Problem Solver

Molinaro Says Governor Turned Back On Upstate

Inside the Northwest Arena, Marc Molinaro, Republican candidate for New York state Governor, held a campaign event Friday. Joined by fellow Republicans from across the state and Chautauqua County, Gov. Andrew Cuomo’s challenger pitched to local residents why he is better fit for the governor’s position. P-J photo by Jordan W. Patterson

Marc Molinaro, Republican challenger for New York state governor, hopped on stage in Jamestown in front of podium that read, “Cuomo’s Got To Go.”

Molinaro is challenging incumbent Andrew Cuomo to be the next governor of the state. He spoke to an audience gathered inside the Northwest Arena, despite a small crowd of people outside sporting Larry Sharpe for governor signs. Sharpe is the Libertarian candidate running for governor against Cuomo and Molinaro. The remaining ballot includes Howie Hawkins, green party, and Stephanie Miner, serve America movement.

Molinaro was introduced multiple times by Congressman Tom Reed, state Sen. Cathy Young and Assemblyman Andy Goodell who praised the man at the top of the republican ticket.

Much of Molinaro’s address was in offensive mode attacking the current governor and his policies and honing in on the idea that Cuomo has forgotten about counties like Chautauqua County.

“We criss-crossed upstate New York reminding people that this is actually part of New York and, in fact, its time we had a governor and a government that listened to people like Cathy Young and Joe Giglio (Assemblyman for 148th District) and Andy Goodell,” Molinaro said.

He called for more attention to New York residents who don’t live in New York City.

Molinaro criticized Cuomo’s alleged lack of representation in non-New York City regions of the state.

“For the last eight years, I’m sorry, but this governor has turned his back on upstate New York,” Cuomo’s challenger said.

Molinaro said New York is the highest taxed state in America. According to wallethub.com, the state ranks first in total tax burden at 13.04 percent. Hawaii ranks second at 11.57 percent. He blamed Cuomo.

Molinaro described politicians as being in two categories: a problem solver or a problem maker. He said the likes of Goodell, Young and Reed were all problem solvers. As for Molinaro’s opponent, he was placed in the problem maker category.

“More people leave New York to other states more than nearly any other states in America. There’s only one (state) that leads us and its Alaska. And yes, in the case of Alaska it is likely the weather,” Molinaro said in reference a comment Cuomo made about New Yorkers leaving the state due to the weather.

Alaska is ranked last in terms of highest total tax burden in the country.

Molinaro encouraged those in the audience to encourage others to vote in order to take the state back from Cuomo – a message the was shared by many of the Republicans who spoke at the rally.

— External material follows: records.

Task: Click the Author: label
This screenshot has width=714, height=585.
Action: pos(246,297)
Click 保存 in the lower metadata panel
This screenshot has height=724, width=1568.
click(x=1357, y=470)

“After eight years of (Cuomo) we have to wonder, when do we get our government back from somebody who actually thinks he’s the government?” he said in reference to Cuomo stating he was in fact the government during a radio interview in 2011. Cuomo later clarified his statements and said his claim was in reference to the executive branch of the state.

“The people of the state of New York are the government and on Nov. 6 we’re taking it back,” Molinaro said.

Molinaro compared Cuomo to the King of England after interacting with him during one of the gubernatorial debates. In reference to the debate, he said Cuomo talked about President Donald Trump more than he discussed policy or even Molinaro, himself.

Cuomo has represented the state as governor since 2010. The last Republican governor to hold office was George Pataki who served from 1995-2006.

“He was a problem solver, George Pataki,” Molinaro said. “He came to upstate New York and he said this, ‘if we show up, we win.'”

The same sentiment was shared by Molinaro on Friday. He told the audience that if they showed up to the voting booth, a Republican would be the next governor of New York.